Le tutu, accessoire iconique des femmes au ballet, allait donc servir aux six danseurs hommes de la compagnie Chicos Mambo. Devait-on s’attendre à une absence totale de finesse, des hommes en tutu qui, en se ridiculisant, ridiculiseraient surtout les femmes ? Feraient-ils rire de la grâce, la fluidité féminines, la longue ligne du corps coupée à l’horizontale par la galette de mousseline, les pieds qui s’étendent improbablement pour affiner le contact avec le sol.

David Guasgua M est le Prince, Vincenzo Veneruso est Aurore.

David Guasgua M est le Prince, Vincenzo Veneruso est Aurore.
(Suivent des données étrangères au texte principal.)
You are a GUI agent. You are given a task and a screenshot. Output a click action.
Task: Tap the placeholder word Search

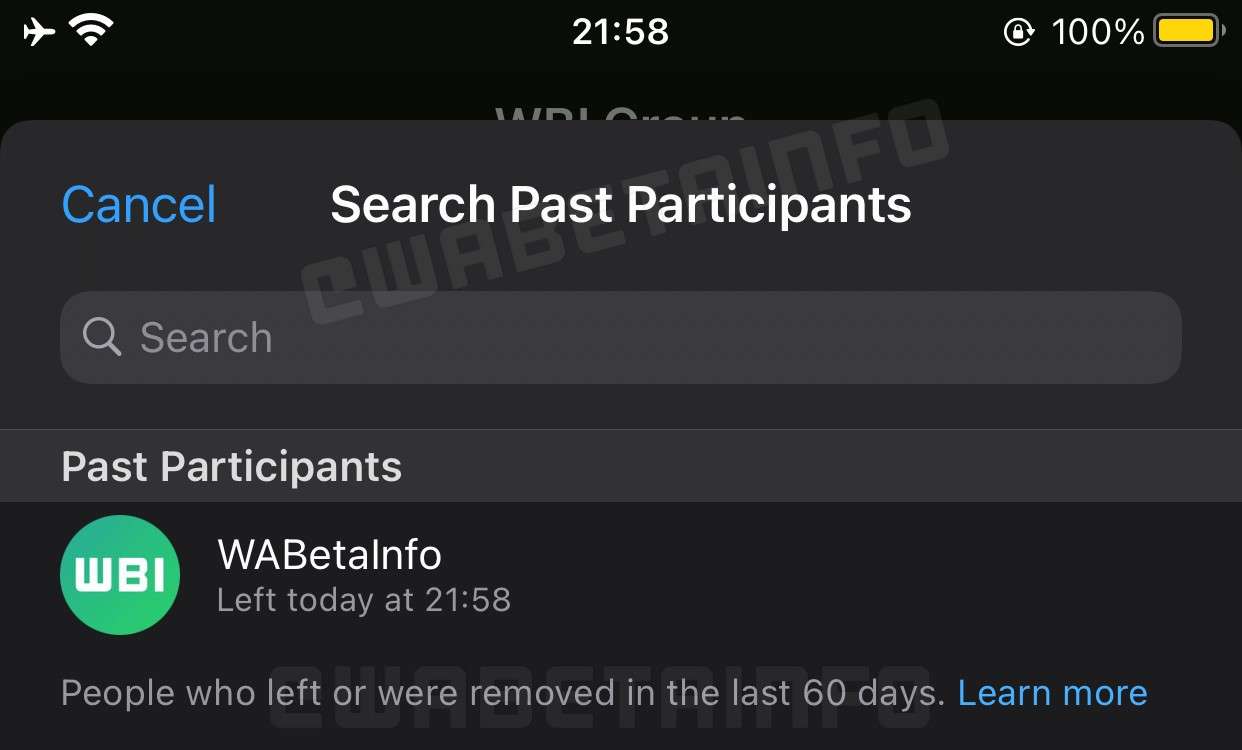coord(206,338)
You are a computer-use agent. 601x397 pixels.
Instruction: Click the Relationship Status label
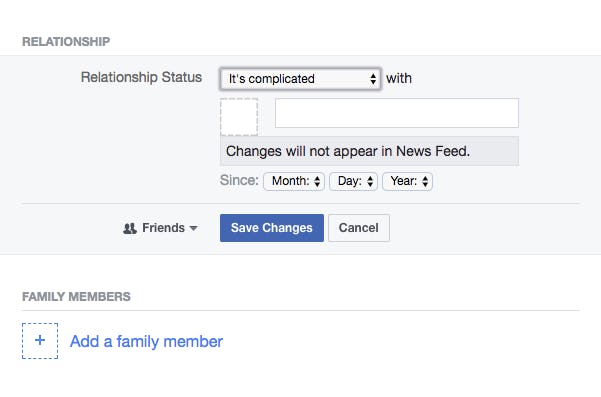click(141, 77)
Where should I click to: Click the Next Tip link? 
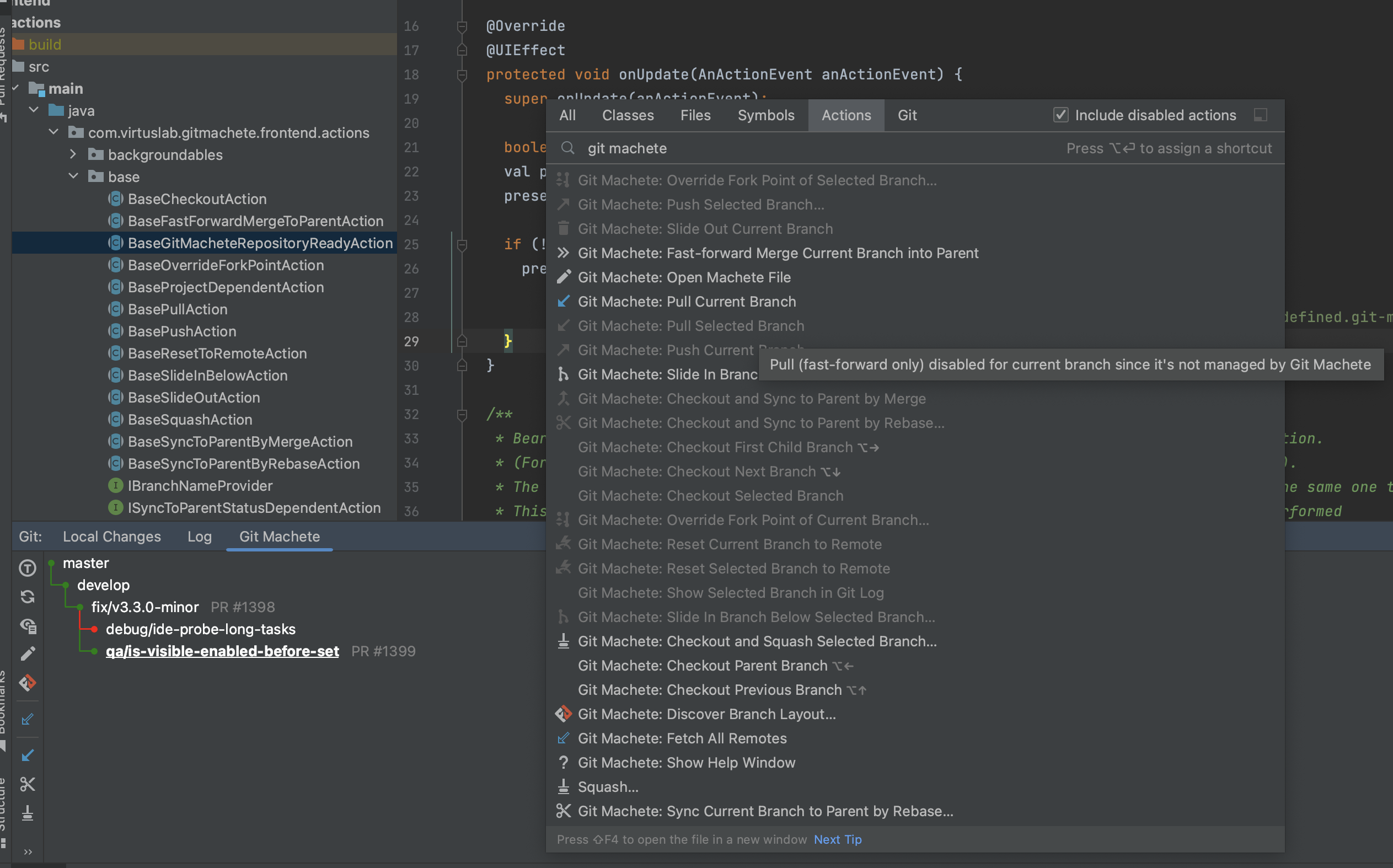(838, 839)
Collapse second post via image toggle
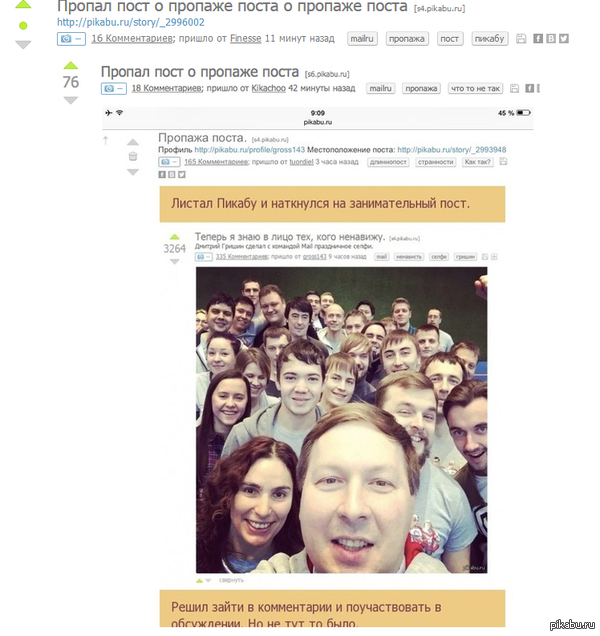 coord(114,88)
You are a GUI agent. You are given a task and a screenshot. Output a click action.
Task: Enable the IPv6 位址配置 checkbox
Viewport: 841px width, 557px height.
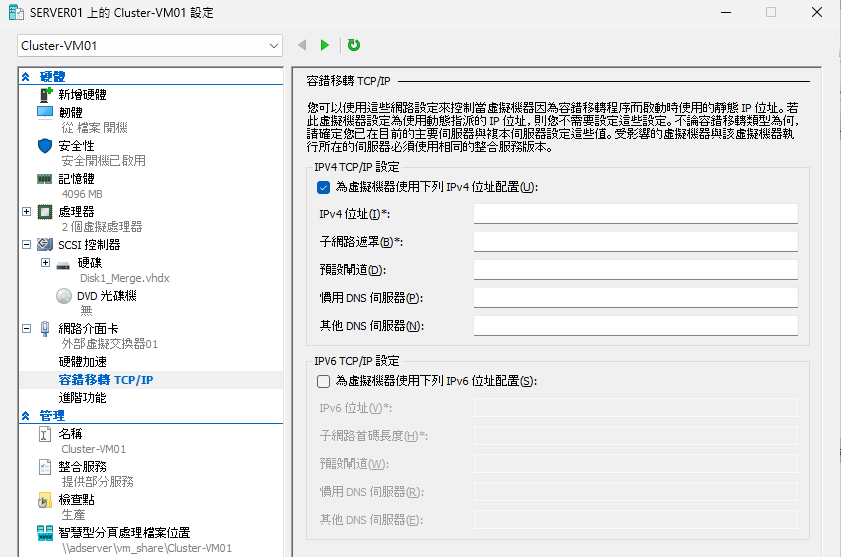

La démarche du chorégraphe Philippe Feuillet dans « Tutu » est tout autre. Au début les danseurs portent d’extravagantes culottes faites de multiples couches de gaze. Elles s’effilent vers le bas, comme une toison de brebis rose vif. Les torses nus en émergent d’autant plus massifs et masculins.

Feuillet se délecte, et réjouit le public, en jouant avec les codes de la danse, classique ou contemporaine. Le pas de deux de « La Belle au bois dormant » éblouit comme d’habitude par sa chorégraphie et sa musique, sauf que David Guasgua et Vincenzo Veneruso ne cachent pas leur humeur, ni l’effort que le style aérien est censé cacher. Leurs sauts deviennent de plus en plus incroyables, mais parce qu’ils sont portés par d’autres habillés en noir et cachés par un rideau. Vincenzo Veneruso assume plusieurs un rôle de ballerine sur pointes avec un engouement exagéré. Loin de se moquer des femmes, il aspire à les rejoindre, et jubile d’être le centre d’attention.

Au milieu du spectacle, les danseurs entrent en scène affublés de boules mousseuses qui leur servent de couches. Avec des gestes de bébé, le pouce dans la bouche ou les mains en éventail, titubant, se bousculant, ils se mettent à danser un extrait du… « Sacre de printemps ».

Puis ils enlèvent les couches sur scène et mettent des maillots et pantalons gris. Ils quittent l’illustratif du début pour pénétrer dans un monde d’inattendus, ou le comique est par moments abandonné.

En maillots en pantalons gris

En maillots en pantalons gris

Les codes continuent à voler. Guillaume Quéau, le plus grand et le plus costaud, baisse soudain son pantalon. Il a beau se trouver dans le slip couleur chair classique de la danse contemporaine, et que le public avait déjà vu : son geste a quelque chose d’indécent.

Les autres hommes l’encerclent le même danseur, au regard mélancolique. « T’es danseur alors ? » « T’as un autre métier ? » « T’’es pas un peu grand pour la danse classique ? » « T’est homosexuel ou bisexuel ? » Le code veut que ces questions restent dans la rue.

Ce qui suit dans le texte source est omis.